Another reason to not grinding up the shells is that the sharp edges and coarseness will keep slugs and snails at bay.

Epsom salts: For transplanting a new seedling or uprooting an older plant, Epsom salts will help with the shock process of the plant. The salts will enhance the plants ability to absorb nutrients and have a stronger start once replanted.

Epsom salts also reduce the chance of a seedling wilting after being transplanted making the plant more upright and sturdier to have a better chance of surviving.

Vinegar: White distilled vinegar will keep rabbits from munching on your harvest. Since vinegar dries easily, place a soaked cotton ball in a small container like an old film canister with holes poked in the top and set out in the garden. The smell will deter rabbits and keep your plants safe without the use of harmful chemical deterrents.

Apple cider vinegar poured on unwanted weeds or grass will naturally kill the plants. The vinegar will get rid of the problem plants but keep the soil healthy.

Vinegar also gets rid of bugs like mealworms, ants, caterpillars and slugs.

Vinegar will also keep bigger pests away, like cats. If you find a cat is using your garden or sandbox as a litter box, vinegar poured in the soil will keep them from coming back.

To restore items in the garden like rusted tools, shears, and metal rakes, vinegar will remove rust after soaking and rinsing.

Many homes have terra cotta roofs, pots, tiles. As these items age, the clay absorbs calcium, minerals and salts from being exposed to the elements. A quick scrub and rinse with vinegar will have your pots and patio looking good as new.

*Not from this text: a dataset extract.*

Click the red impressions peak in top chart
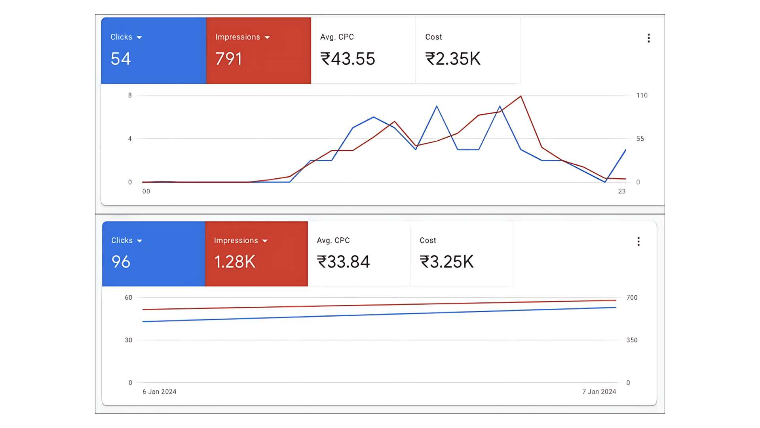Screen dimensions: 760x428 point(521,96)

Hydrogen peroxide: When hydrogen peroxide decomposes, it creates oxygen which in turn helps root development at any stage of plant growth. A mixture of three percent peroxide in one gallon of water used to water plants weekly will stimulate root growth and keep plants strong and growing.

Coffee grounds: Coffee grounds offer an acidic mixture to the soil. While acidic loving plants like blueberries, camellias, gardenia, roses and hydrangea love coffee, it is not ideal for all plants. Succulents and cactus do not do great with coffee grounds as it makes the soil too acidic for the plants to flourish.

Adding coffee to compost helps with decomposition and adds nitrogen to the mix. Wood ashes and lime help balance out the PH of the compost and add phosphorous.

A ring of grounds around vulnerable plants will keep slugs, snails and worms away from those areas. Sweet potatoes, lettuce, tomatoes, and eggplants grow very well in coffee ground, just be careful as to not add too much, or the grounds will mold and cause too much nitrogen to be made in the soil, damaging the plants.